In March 2022, 43-year-old Mark Wohler unexpectedly suffered two cardiac arrests. The healthy and active father-of-one was playing a regular round of golf when he experienced dizziness and chest pain and decided to drive home to rest.
Mark was about a kilometre from his Deepdene house when he called his wife, Victoria.
“Since I have known Mark, he would never ever walk off the golf course for anything, so I knew something was wrong, which is why I immediately called Triple Zero (000),” Victoria said.
Mark is alive today thanks to an incredible chain of survival involving his wife who called Triple Zero (000) immediately, firefighters who rushed to the scene and Ambulance Victoria paramedics and Alfred Health intensive care specialists who performed lifesaving surgery on the street.
The life-saving team from ESTA, Fire Rescue Victoria, Ambulance Victoria, and Alfred Health with patient Mark Wohler.

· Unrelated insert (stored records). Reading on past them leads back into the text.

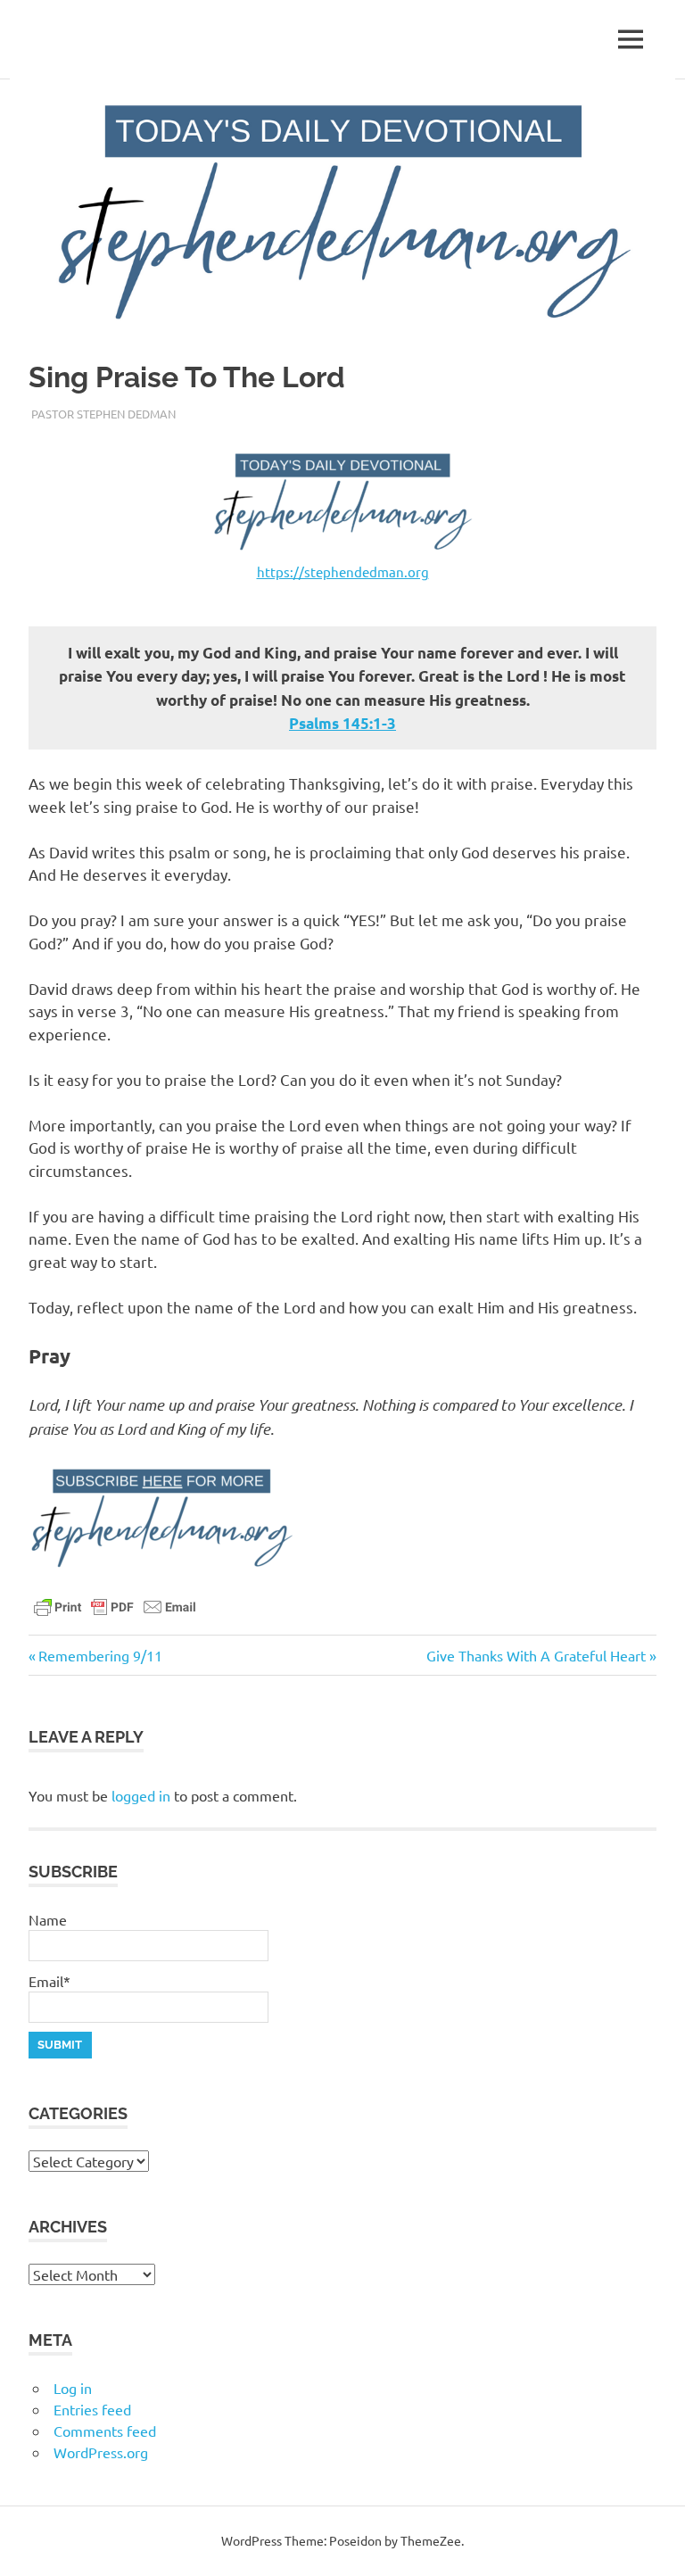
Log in (73, 2388)
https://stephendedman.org (343, 571)
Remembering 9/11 (99, 1655)
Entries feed (92, 2409)
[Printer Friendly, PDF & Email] (115, 1605)
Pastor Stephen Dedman (103, 413)
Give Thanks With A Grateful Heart (536, 1655)
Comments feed (105, 2430)
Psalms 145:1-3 (342, 723)
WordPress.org (101, 2452)
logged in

The Australian-first CHEER3 (CPR, pre-Hospital ECMO and Early Reperfusion) feasibility study is a partnership between Ambulance Victoria and Alfred Health, where an ambulance rapid response car is equipped with a portable heart-lung machine known as Extra-Corporeal Membrane Oxygenation (ECMO).
Intensive care specialists from The Alfred travel with MICA paramedics to patients suffering cardiac arrest within a 25-minute radius, bringing the technology with them. It means people can get the potentially lifesaving treatment they need faster, improving their chance of survival.